One of the major things this roundtable noted as most important regarding ransomware is preparedness. Ransomware can hit anyone, and over recent years has become an increasingly widespread issue—the attack in 2018 on the City of Atlanta was a major point of discussion that the group refenced. But how do you become prepared? The group noted that having backups for your data; tabletop and recovery exercises; and any other items that can give your team skills and experience to hearken back to in the event of a real attack. Overall, education is pertinent. The other key in handling ransomware is knowing where your data is—all of it. Backups and main servers are key domains that teams have a good handle on, but what about endpoints? Third parties? Users? Some companies are learning how to protect those other data points, but not all have the knowledge or budget to do so. Surprisingly several of the participants in this roundtable did not have specific ransomware incident response plans. It was instead an integrated part of a malware or general incident response/crisis management plans.
This isn’t just a discussion for your security team. The executive board also needs to be involved in the education and response planning. If you were attacked, how does your board want to handle the ransom? Does this also involve your legal team?
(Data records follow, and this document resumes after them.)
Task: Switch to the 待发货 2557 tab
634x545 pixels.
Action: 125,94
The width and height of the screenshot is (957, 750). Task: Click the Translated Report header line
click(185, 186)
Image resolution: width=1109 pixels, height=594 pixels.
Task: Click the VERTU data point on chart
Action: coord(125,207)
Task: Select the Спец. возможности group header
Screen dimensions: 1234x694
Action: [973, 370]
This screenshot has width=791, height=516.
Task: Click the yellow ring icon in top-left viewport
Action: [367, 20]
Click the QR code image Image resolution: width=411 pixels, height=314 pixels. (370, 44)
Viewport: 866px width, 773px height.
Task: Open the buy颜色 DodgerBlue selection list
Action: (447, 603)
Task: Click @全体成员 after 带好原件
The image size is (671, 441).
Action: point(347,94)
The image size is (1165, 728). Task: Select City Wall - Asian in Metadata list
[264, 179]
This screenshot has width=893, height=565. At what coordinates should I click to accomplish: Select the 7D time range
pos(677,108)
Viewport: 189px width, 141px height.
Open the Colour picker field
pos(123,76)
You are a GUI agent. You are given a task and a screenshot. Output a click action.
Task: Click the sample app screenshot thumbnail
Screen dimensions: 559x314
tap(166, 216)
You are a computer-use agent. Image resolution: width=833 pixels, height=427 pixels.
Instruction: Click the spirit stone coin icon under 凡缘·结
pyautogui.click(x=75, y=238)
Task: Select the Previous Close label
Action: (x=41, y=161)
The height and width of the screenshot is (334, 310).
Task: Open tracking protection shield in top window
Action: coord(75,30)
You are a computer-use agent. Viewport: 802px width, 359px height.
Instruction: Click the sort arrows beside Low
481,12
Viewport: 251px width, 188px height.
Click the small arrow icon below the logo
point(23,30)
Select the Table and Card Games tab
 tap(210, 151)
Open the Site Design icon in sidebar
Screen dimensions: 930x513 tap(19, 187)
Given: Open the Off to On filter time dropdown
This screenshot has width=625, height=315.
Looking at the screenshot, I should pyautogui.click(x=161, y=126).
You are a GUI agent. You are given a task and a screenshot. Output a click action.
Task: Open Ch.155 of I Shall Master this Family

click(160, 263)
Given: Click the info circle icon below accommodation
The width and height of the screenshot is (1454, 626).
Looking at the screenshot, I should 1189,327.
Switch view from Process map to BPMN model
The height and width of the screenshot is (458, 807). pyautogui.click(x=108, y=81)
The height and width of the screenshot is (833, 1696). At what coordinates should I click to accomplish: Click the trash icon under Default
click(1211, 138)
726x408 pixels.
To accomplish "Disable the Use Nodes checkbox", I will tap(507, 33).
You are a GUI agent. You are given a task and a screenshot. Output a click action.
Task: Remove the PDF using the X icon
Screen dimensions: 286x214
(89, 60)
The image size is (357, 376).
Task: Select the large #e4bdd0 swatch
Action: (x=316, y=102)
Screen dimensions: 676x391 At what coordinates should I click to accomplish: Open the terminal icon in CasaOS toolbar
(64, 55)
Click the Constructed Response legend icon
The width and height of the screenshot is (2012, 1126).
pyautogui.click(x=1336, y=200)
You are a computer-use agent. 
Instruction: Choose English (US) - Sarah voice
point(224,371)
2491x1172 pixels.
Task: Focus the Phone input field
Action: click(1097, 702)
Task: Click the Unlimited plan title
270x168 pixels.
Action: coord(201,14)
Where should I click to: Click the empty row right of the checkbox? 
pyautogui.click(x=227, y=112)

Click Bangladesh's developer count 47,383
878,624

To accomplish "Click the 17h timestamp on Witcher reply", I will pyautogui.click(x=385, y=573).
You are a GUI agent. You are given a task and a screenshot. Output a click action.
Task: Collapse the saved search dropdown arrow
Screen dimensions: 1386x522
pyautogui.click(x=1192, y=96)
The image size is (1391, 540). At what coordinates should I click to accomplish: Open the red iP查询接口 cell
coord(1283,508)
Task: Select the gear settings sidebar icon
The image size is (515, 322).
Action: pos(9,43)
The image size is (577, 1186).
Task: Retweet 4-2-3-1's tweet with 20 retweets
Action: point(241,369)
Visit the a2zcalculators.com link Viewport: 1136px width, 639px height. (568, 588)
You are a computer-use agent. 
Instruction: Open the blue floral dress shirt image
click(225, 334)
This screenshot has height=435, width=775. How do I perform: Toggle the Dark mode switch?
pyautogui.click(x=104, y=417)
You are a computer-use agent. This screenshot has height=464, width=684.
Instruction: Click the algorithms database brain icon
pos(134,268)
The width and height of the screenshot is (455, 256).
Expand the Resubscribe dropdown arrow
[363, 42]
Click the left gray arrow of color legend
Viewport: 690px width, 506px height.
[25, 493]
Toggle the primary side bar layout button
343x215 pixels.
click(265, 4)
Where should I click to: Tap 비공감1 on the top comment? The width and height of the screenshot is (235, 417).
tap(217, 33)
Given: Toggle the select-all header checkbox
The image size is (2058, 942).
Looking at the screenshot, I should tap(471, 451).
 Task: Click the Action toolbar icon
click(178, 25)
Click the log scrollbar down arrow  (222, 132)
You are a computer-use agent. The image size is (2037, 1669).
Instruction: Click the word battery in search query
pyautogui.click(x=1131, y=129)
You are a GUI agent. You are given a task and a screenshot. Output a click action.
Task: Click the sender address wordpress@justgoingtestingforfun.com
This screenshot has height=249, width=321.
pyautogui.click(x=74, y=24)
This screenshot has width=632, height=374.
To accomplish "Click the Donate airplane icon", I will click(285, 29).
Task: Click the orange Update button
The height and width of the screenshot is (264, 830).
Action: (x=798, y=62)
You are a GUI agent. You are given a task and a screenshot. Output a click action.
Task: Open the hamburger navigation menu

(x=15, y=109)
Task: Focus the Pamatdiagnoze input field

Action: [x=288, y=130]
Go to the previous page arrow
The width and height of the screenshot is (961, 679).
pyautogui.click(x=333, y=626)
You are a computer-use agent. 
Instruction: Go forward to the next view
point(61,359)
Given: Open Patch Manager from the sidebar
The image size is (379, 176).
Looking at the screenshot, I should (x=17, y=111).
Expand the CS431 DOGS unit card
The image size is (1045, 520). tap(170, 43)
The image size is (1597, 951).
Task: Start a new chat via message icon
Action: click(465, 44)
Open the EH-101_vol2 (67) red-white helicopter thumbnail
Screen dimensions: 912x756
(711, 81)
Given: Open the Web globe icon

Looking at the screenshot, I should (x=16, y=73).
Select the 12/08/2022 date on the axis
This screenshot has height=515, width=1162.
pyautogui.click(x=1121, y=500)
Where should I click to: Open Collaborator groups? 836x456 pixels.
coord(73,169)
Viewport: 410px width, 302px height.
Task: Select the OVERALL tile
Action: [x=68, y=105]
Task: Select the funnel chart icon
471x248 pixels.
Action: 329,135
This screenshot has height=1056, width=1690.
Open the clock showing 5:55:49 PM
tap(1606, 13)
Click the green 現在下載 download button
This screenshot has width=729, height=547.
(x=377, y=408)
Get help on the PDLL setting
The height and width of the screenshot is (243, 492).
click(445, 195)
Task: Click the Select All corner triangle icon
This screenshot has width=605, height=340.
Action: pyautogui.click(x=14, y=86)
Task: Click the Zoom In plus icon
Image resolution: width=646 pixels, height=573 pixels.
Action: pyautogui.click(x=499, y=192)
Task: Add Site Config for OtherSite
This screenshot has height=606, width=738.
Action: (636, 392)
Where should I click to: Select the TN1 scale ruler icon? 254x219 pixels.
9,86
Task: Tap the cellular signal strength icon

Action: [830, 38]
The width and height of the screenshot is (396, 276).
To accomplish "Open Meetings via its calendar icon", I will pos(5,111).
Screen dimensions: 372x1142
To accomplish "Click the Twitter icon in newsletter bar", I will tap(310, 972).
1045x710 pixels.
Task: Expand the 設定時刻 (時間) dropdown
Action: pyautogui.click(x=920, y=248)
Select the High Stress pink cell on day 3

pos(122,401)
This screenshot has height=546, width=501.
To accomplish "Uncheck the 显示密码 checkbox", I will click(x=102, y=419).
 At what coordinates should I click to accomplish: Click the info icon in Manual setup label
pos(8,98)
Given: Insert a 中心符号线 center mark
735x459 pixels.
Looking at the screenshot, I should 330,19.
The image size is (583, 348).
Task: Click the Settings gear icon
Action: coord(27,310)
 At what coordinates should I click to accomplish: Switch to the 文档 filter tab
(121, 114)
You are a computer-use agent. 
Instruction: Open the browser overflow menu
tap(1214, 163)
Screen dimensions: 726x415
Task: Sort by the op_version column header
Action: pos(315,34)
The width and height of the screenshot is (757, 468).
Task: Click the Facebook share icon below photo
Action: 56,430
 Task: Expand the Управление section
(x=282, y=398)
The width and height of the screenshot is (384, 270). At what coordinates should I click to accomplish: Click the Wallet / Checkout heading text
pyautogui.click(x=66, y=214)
Does the board want to just pay out to get their data back faster? Of all the companies that do pay the ransom, only a small portion ever get their data back—that is an important item to convey to your board to help them understand how to handle the issue. Communication is key in preparing for, combating, and remediating ransomware in your organization.
The last note from the team was that, if they had to make a wishlist for what solution providers can offer to tackle ransomware? Top of the list would be something that can catch ransomware at the perimeter—or at least help catch it there, before it reaches the heard of the company.